Daily Ards Research Analysis

06/03/2026
3 papers selected
12 analyzed

Analyzed 12 papers and selected 3 impactful papers.

Summary

Two mechanistic studies advance ARDS/ALI pathophysiology by identifying neutrophil-derived itaconate as an extracellular epigenetic cue in alveolar macrophages and revealing myeloid Becn1 as a gatekeeper of pulmonary–intestinal immune homeostasis. A nationwide study delineates humidifier lung as a distinct hypersensitivity pneumonitis subtype with ARDS-like clusters, refining differential diagnosis in acute respiratory failure.

Research Themes

  • Innate immune metabolism and epigenetic control in ALI/ARDS
  • Autophagy and the gut–lung axis in lung injury
  • Differential diagnosis of ARDS mimics using multimodal phenotyping

Selected Articles

1. Neutrophil-derived itaconate facilitates tiered pulmonary inflammation via Kdm5b-associated epigenetic remodeling in alveolar macrophages.

84Level VCase series
Cell reports · 2026PMID: 42234564

Using multi-omics and biochemical approaches, the study identifies neutrophil-derived itaconate as an extracellular cue that orchestrates sequential immune cell infiltration in ALI/ARDS. Itaconate reprograms alveolar macrophage chromatin via Kdm5b at Il6/Ccl5/Cxcl10 promoters, linking innate immunometabolism to epigenetic control of lung inflammation.

Impact: Revealing an extracellular metabolite–epigenetic axis (itaconate–Kdm5b) in alveolar macrophages advances mechanistic understanding and nominates a druggable pathway for ARDS.

Clinical Implications: Although preclinical, targeting the itaconate–KDM5B axis may modulate chemokine-driven leukocyte recruitment in ALI/ARDS. Related transcripts (IL6/CCL5/CXCL10) could support biomarker development for inflammatory staging.

Key Findings

  • Neutrophil-derived extracellular itaconate correlates with sequential infiltration of neutrophils, T cells, and monocytes in ALI/ARDS models.
  • Itaconate promotes Kdm5b-associated epigenetic remodeling at Il6, Ccl5, and Cxcl10 promoters in alveolar macrophages.
  • Multi-omics and biochemical data converge on an immunometabolic–epigenetic mechanism of leukocyte recruitment.

Methodological Strengths

  • Integrated multi-omics with biochemical validation to link metabolite signaling to chromatin regulation
  • Cell type–specific mechanistic focus on alveolar macrophages and defined promoter targets

Limitations

  • Preclinical models may not capture ARDS heterogeneity in humans
  • Extent of human validation and in vivo pharmacologic modulation of the itaconate–Kdm5b axis is limited in the available text

Future Directions: Quantify airway/alveolar itaconate in ARDS patients, test KDM5B modulators in vivo, and assess the axis as a stage-specific therapeutic target and biomarker.
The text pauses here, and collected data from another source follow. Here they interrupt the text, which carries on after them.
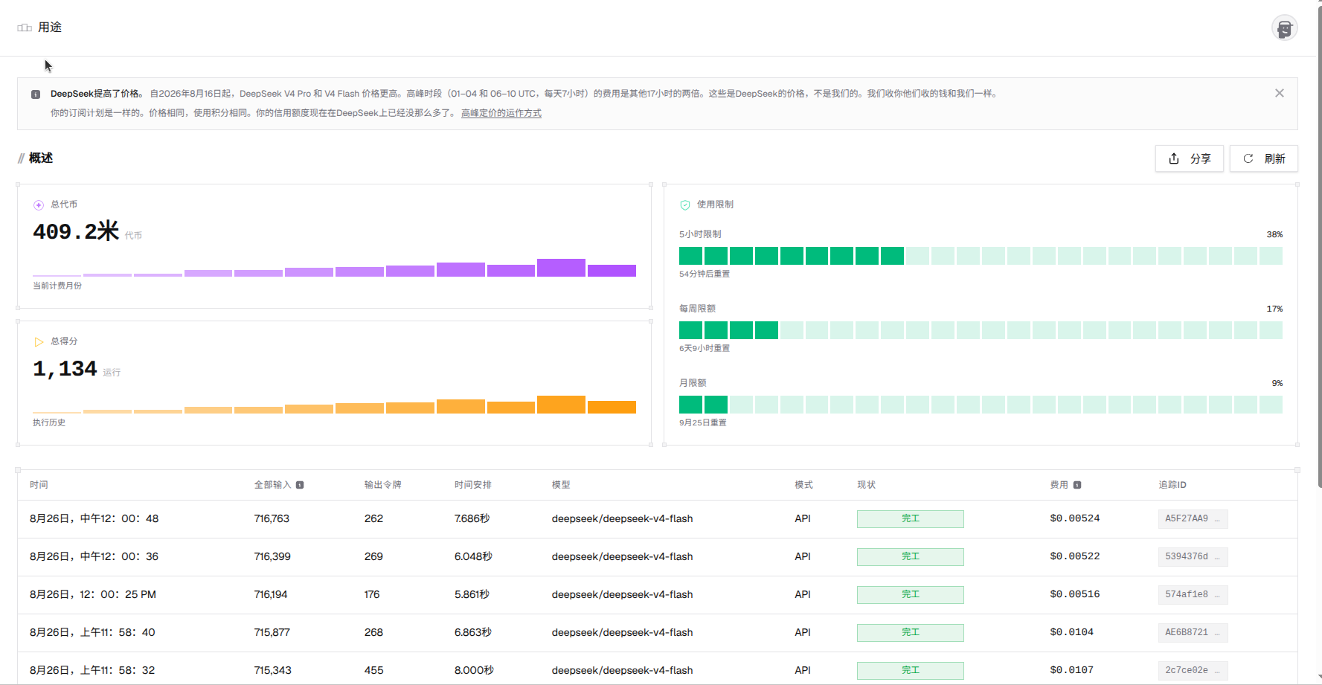
Task: Click the 使用限制 shield icon
Action: click(685, 205)
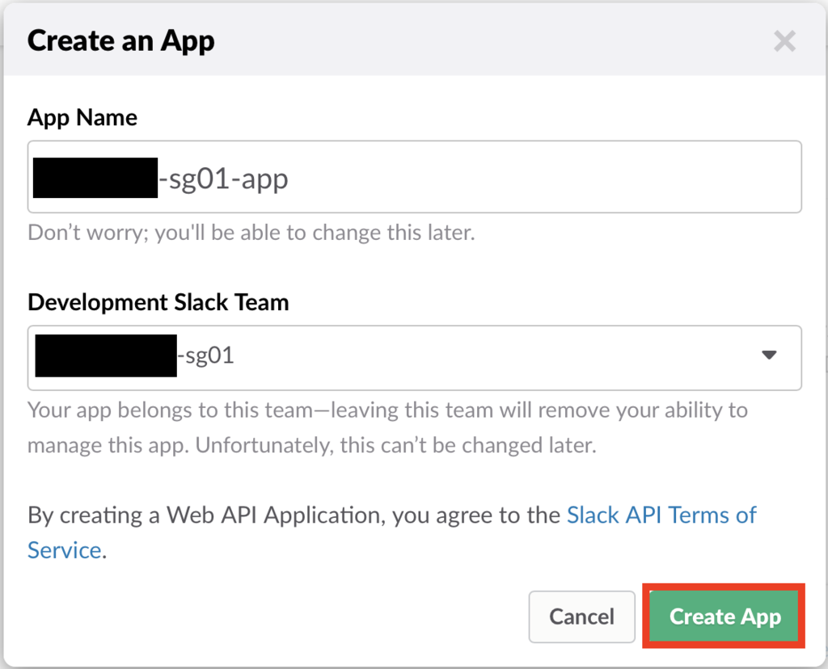This screenshot has height=669, width=828.
Task: Click the wrapped "Service" link word
Action: click(x=65, y=550)
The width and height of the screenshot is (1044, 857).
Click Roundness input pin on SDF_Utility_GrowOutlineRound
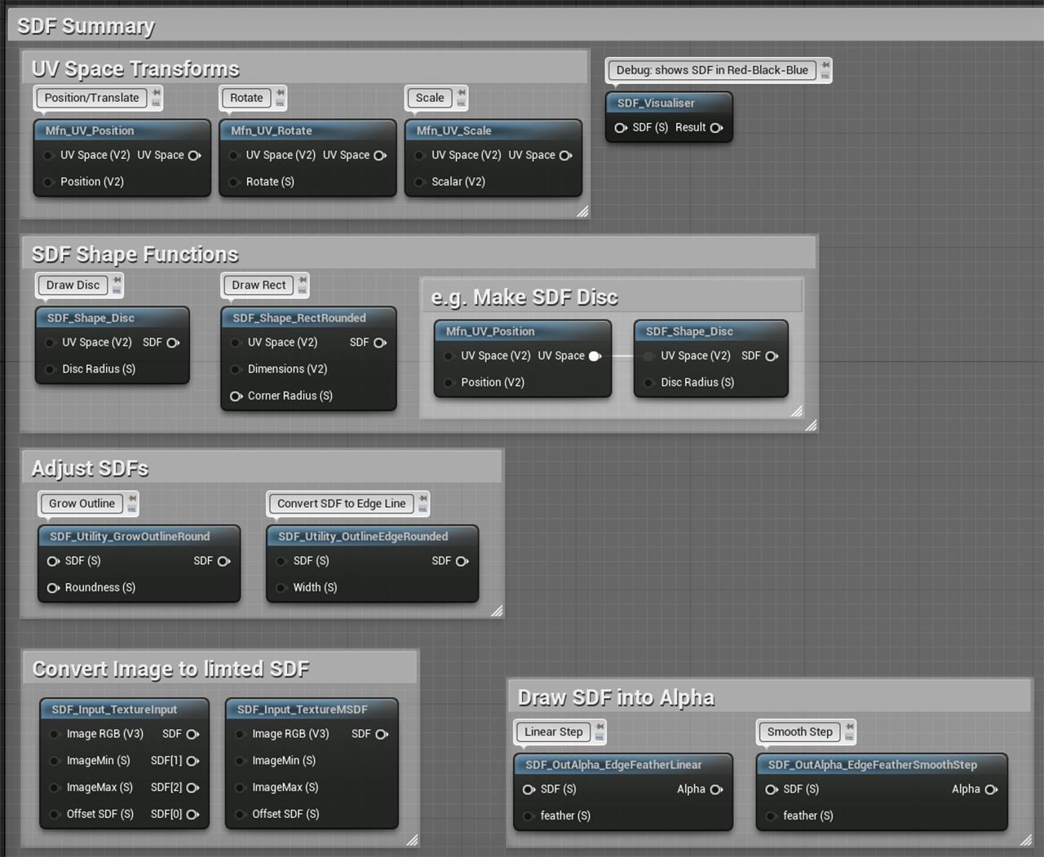pyautogui.click(x=53, y=588)
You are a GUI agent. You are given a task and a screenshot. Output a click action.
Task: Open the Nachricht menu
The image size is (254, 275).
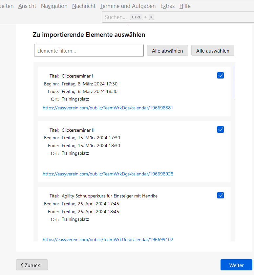point(84,6)
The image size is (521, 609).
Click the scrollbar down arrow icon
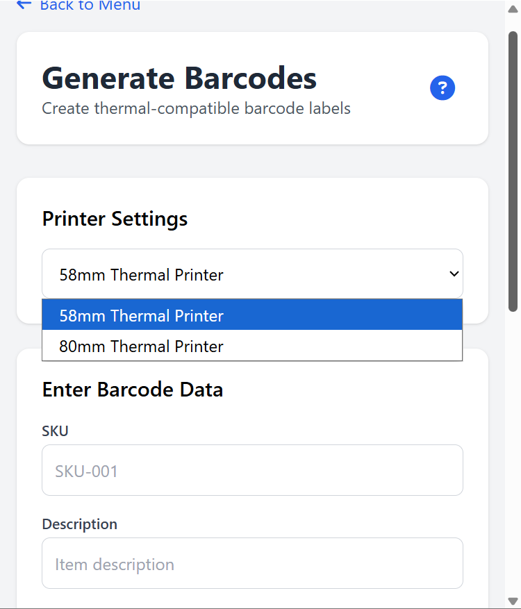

Acute lung injury (ALI) and its severe form, acute respiratory distress syndrome (ARDS), present a substantial clinical burden, magnified by conditions such as COVID-19. While these conditions provide a model for exploring complex inflammatory processes, the environmental factors coordinating these responses remain poorly understood. Here, we employ comprehensive multi-omics and biochemical analyses and identify neutrophil-derived itaconate as an extracellular factor associated with sequential immune cell infiltration, including neutrophils, T cells, and monocytes. Mechanistically, extracellular itaconate metabolically facilitates Kdm5b-associated epigenetic changes at the Il6, Ccl5, and Cxcl10 gene promoters in alveolar macrophages, which are important for immune cell recruitment. Consistent with this, Mrp8-Cre Acod1

2. Myeloid-specific Becn1 deficiency elicits spontaneous pulmonary injury and exacerbates acute lung injury.

75.5Level VCase series
Respiratory research · 2026PMID: 42231357

Myeloid Becn1 deletion in mice causes spontaneous lung injury and intensifies LPS-induced ALI, alongside intestinal barrier defects and microbiome dysbiosis. The work positions autophagy (Becn1) as a central regulator of lung inflammation and gut–lung crosstalk relevant to ARDS pathogenesis.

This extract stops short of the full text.